United States District Court, N.D. Alabama, Southern Division

March 31, 2017

WILLIE ABNER, et al., Plaintiffs,



         These 14 consolidated cases involve Plaintiffs' allegations that Defendants operated a pipe-making facility in Birmingham, Alabama that released harmful chemical contaminants into areas occupied or frequented by Plaintiffs, causing personal injury and property damage. They are before the court on Defendants United States Pipe & Foundry Company, LLC and Mueller Water Products, Inc.'s 14 Motions to Dismiss and Motions for More Definite Statement. (Doc. 7 in 2:15-cv-02040-KOB, Doc. 8 in 2:15-cv-02045-KOB, Doc. 5 in 2:15-cv-02046-KOB, Doc. 8 in 2:15-cv-02047-KOB, Doc. 7 in 2:15-cv-02048-KOB, Doc. 7 in 2:15-cv-02049-KOB, Doc. 7 in 2:15-cv-02050-KOB, Doc. 7 in 2:15-cv-02051-KOB, Doc. 7 in 2:15-cv-02052-KOB, Doc. 8 in 2:15-cv-02054-KOB, Doc. 8 in 2:15-cv-02055-KOB, Doc. 7 in 2:15-cv-02056-KOB, Doc. 7 in 2:15-cv-02057-KOB, Doc. 5 in 2:17-cv-00136-KOB).

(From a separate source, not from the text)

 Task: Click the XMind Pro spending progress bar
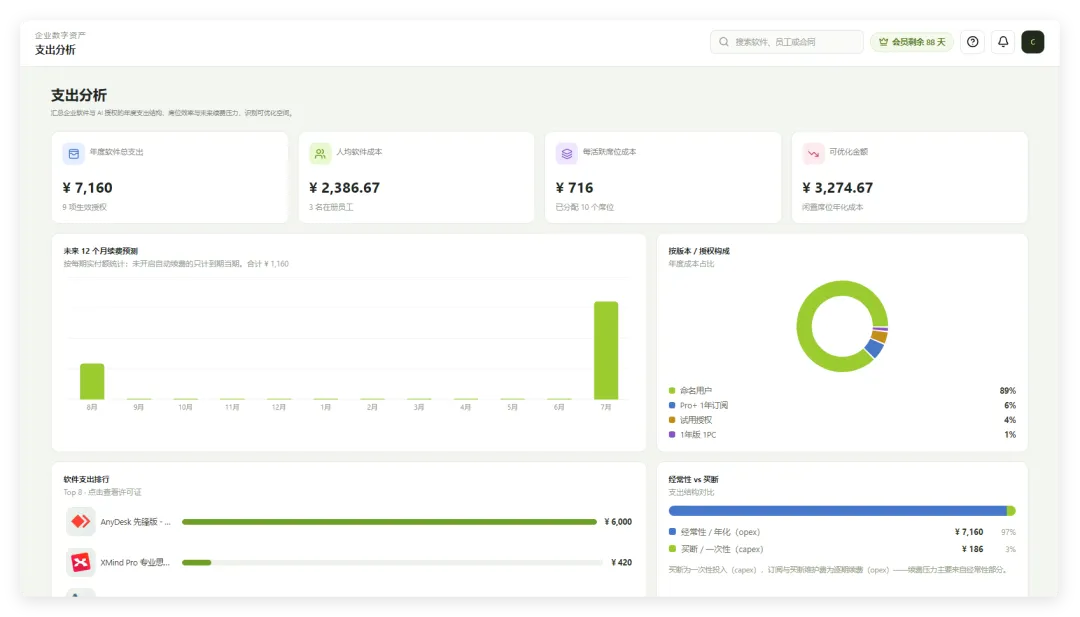(x=392, y=563)
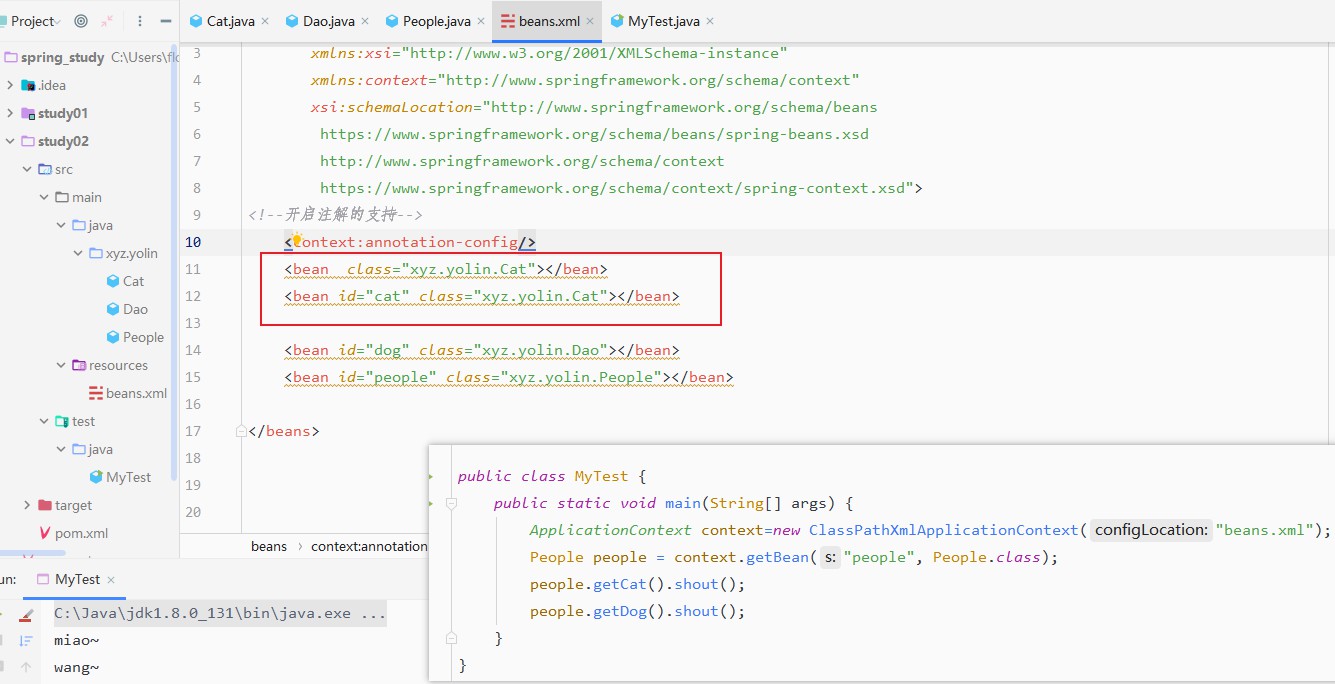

         The court directed the parties to brief the Motions in a single response and reply brief. (Doc. 74). Plaintiffs filed a response (doc. 77) and Defendants filed a reply. (Doc. 81). All docket references are to the lead case, 2:15-cv-02040-KOB, except where otherwise noted.

         I. Standard of Review

         A Rule 12(b)(6) motion to dismiss attacks the legal sufficiency of the complaint. Generally, the Federal Rules of Civil Procedure require only that the complaint provide “‘a short and plain statement of the claim' that will give the defendant fair notice of what the plaintiff's claim is and the grounds upon which it rests.” Conley v. Gibson, 355 U.S. 41, 47 (1957) (quoting Fed.R.Civ.P. 8(a)). A plaintiff must provide the grounds of his entitlement, but Rule 8 generally does not require “detailed factual allegations.” Bell Atl. Corp. v. Twombly, 550 U.S. 544, 555 (2007) (quoting Conley, 355 U.S. at 47). It does, however, “demand[ ] more than an unadorned, the-defendant-unlawfully-harmed-me accusation.” Ashcroft v. Iqbal 556 U.S. 662, 678 (2009). Pleadings that contain nothing more than “a formulaic recitation of the elements of a cause of action” do not meet Rule 8 standards nor do pleadings suffice that are based merely upon “labels or conclusions” or “naked assertions” without supporting factual allegations. Twombly, 550 U.S. at 555, 557.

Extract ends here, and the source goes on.